Find how many lines in the entries below carry the word "Switch" and answer with only that figure.

**Information shown**:
· · ·

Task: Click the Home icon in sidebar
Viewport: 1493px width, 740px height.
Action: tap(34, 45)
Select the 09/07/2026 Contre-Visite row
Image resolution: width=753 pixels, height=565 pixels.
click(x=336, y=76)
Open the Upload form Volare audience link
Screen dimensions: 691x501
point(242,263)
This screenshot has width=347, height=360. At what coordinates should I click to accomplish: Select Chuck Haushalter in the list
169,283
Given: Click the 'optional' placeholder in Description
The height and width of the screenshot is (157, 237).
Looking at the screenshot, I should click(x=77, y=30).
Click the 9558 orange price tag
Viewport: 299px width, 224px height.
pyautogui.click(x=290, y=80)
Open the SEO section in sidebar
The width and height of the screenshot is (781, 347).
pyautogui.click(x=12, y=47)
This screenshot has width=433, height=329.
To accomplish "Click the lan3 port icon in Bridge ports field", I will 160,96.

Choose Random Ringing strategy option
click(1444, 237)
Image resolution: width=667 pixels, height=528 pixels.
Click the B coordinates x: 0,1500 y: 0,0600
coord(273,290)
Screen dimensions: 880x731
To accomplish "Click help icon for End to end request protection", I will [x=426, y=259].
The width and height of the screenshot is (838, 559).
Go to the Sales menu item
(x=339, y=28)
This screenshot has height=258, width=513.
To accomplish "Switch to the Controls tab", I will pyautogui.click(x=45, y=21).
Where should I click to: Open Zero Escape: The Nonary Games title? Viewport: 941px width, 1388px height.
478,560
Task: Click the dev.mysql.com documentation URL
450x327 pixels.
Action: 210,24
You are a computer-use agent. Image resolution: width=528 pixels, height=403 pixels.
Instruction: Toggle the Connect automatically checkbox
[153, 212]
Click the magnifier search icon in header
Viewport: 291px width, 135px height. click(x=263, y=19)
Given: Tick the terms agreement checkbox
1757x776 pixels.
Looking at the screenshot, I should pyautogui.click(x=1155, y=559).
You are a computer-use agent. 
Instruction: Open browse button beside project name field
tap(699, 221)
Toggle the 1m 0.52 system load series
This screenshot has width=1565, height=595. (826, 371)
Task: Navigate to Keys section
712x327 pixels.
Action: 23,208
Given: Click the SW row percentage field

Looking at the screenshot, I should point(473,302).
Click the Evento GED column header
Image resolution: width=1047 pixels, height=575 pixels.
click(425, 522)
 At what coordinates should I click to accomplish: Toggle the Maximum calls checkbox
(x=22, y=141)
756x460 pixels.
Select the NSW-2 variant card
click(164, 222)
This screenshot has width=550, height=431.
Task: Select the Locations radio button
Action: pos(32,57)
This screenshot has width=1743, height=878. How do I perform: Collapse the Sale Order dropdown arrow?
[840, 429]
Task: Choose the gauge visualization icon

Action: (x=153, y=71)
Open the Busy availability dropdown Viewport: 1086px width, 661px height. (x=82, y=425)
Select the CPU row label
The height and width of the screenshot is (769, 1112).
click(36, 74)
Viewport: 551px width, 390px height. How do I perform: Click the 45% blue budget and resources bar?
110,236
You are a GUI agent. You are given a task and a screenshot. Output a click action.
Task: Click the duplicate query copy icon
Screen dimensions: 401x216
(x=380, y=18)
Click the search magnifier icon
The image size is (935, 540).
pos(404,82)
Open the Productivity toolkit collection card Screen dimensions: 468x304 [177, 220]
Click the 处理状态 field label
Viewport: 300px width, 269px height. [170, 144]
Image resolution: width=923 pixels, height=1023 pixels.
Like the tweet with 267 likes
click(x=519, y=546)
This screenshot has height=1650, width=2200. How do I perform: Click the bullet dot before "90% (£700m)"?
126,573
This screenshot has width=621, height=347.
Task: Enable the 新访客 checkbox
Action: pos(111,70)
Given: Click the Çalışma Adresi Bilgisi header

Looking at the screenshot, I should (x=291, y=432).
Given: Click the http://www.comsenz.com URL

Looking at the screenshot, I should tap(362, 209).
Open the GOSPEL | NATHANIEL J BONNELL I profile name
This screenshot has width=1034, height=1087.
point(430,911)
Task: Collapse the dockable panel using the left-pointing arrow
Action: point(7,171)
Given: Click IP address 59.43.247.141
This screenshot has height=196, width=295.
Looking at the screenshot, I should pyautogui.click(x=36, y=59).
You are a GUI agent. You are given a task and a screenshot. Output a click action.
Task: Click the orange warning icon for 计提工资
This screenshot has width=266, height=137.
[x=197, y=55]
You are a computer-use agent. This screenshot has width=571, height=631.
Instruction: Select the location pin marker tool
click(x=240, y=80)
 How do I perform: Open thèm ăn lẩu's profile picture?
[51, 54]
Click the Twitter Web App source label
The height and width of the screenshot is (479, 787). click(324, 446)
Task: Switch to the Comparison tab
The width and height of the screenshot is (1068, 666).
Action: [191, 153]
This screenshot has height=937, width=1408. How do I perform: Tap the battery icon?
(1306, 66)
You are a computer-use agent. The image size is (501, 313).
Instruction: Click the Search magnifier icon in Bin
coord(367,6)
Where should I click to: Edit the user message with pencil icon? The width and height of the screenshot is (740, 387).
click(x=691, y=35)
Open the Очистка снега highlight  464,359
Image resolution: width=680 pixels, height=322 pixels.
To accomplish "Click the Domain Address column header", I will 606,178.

· · ·

**Response to the task**:
2